Abyssal delights

yarb
Jun 13, 2025 11:29 PM
Prior to this reread, I had considered this my favourite of HPL's tales. But the truth is, there's just a wee bit too much description of the Old Ones' murals/bas-reliefs/sculpture even for a fan of murals, bas-reliefs and sculpture like me. I mean it's like 60% of the book. Of course it's utterly beyond belief that the narrator and plucky Danforth are able to reconstruct the "aeon-long" (as HPL would, and does, say) history of the Old Ones in such incredible detail just from a few hours gawping at their carvings, but when you're surrounded by Shoggoths and colossal albino penguins, disbelief is suspended by default.
Incidentally, HPL uses "aeon-" as a modifying prefix 12 times in this tale. We get one instance each of "aeon-old" and (my favourite) "aeon-cursed", two of "aeon-long" and "aeon-silent", and SIX, count 'em, descriptions of things as "aeon-dead". The ole slab-faced weirdo actually had a pretty limited vocabulary, just not in the way most people's vocabulary is limited.
I had forgotten how explicitly MoM cites Arthur Gordon Pym — it's practically a sequel. You have to admire the direction HPL takes Poe's enigmatic masterpiece, and how he grounds it in the contemporary with namedrops of Amundsen, Mawson, Scott, etc. I might as well quote here a couple of passages from Mawson's The Home of the Blizzard that convinced me HPL had read it:
We had come to probe its mystery, we had hoped to reduce it to terms of science, but there was always the 'indefinable' which held aloof, yet riveted our souls.
And:
Climbing out of the veranda, one was immediately swallowed in the chaos of hurtling drift, the darkness sinister and menacing [...] Unseen wizard hands clutched with insane fury, hacked and harried.
And as usual, HPL is bang up to date with the science - the theory of continental drift gets a couple of respectful mentions here, and the marvel of aeronautics is a key, albeit somewhat fanciful in terms of fuel-efficiency, plot-driver.
But we're not here for science, are we.

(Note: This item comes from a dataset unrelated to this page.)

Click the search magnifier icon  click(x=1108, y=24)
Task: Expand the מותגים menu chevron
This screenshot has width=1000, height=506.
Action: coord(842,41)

We're here for the "foetid, unglimpsed mountain of slime-spewing protoplasm" and the "Cyclopean water-city of that nighted, penguin-fringed abyss". We're here for abysses and penguins in general. And this time, I was especially here for the distinctly heartfelt, almost plangent note Lovecraft strikes in his narrative of the rise and fall of the Old Ones, how human he ends up making them despite their cosmic freakshow anatomy. Their Golden Age, their battles with Cthulhu and the Mi-Go, their gradual retreat to that aeon-old, aeon-silent, aeon-cursed, aeon-dead city, the "decadence" of their later carvings which so offends the narrator's sensibilities — it's both a genuine sic transit gloria mundi lament and a brilliant bit of narrative misdirection as it sets up the climactic horror of the shoggoth — and HPL's subway-train simile for the pursuing shoggoth is just as fresh and powerful as the first time I read it. You can imagine him, during his ill-starred sojourn in New York, down in the dinge of the subway surrounded by — ugh — hoi polloi and being utterly scared and distraught at the howling, hellish approach of the train, snug-tight in the tunnel.
4 Comments


mickey
1 month ago
This is a perfect review of Lovecraft. Held nicely at arms' length and not sensationalized in the interpretation of what he does well or poorly--he does have moment of great prose but also he does have ridiculous word reuse crutches! Most importantly you get that picturing him is, above all, funny. A guy so afraid of the diversity of New York that he creates a monster mythology that's lasted over a hundred years. And one thing I'll give MoM is that it's definitely more fun to read than Arthur Gordon Pym lol
yarb
1 month ago
Ha ha, thanks. It's been a while since I read Pym but I remember really digging it, maybe my favorite thing by Poe. Just so damn weird! And yeah, a big part of the joy of Lovecraft is the human element, imagining how those tales took form out of that stew of insecurities and worries and parasomniac nights. I've also been dipping into his letters and essays, and got around to Fungi from Yuggoth, so I'm rereading his tales now with more of a focus on HPL the guy, the man behind the mythos as it were.
vedley
2 months ago
Well now I want to know which Lovecraft has taken the top spot! Wonderful review as always, makes me itch to pick it up for another spin.
yarb
1 month ago
I don't know if I'll do a full reread this time, but of the ones I've reread so far it's Color Out of Space that's gone up most in my estimation. It has some of HPL's finest sentences and I think it's one of his freshest and most original ideas. Dunwich is still great, but has a similar issue to MoM with its too-long middle part, the Zadok Allen narrative. Dreams in the Witch House and Haunter of the Dark are two more I've always admired and will definitely revisit on this jag. Finally, I reread From Beyond in the light of the excellent Stuart Gordon movie and I think that one's a very underrated short piece, the best of his <5,000 word efforts by far imo.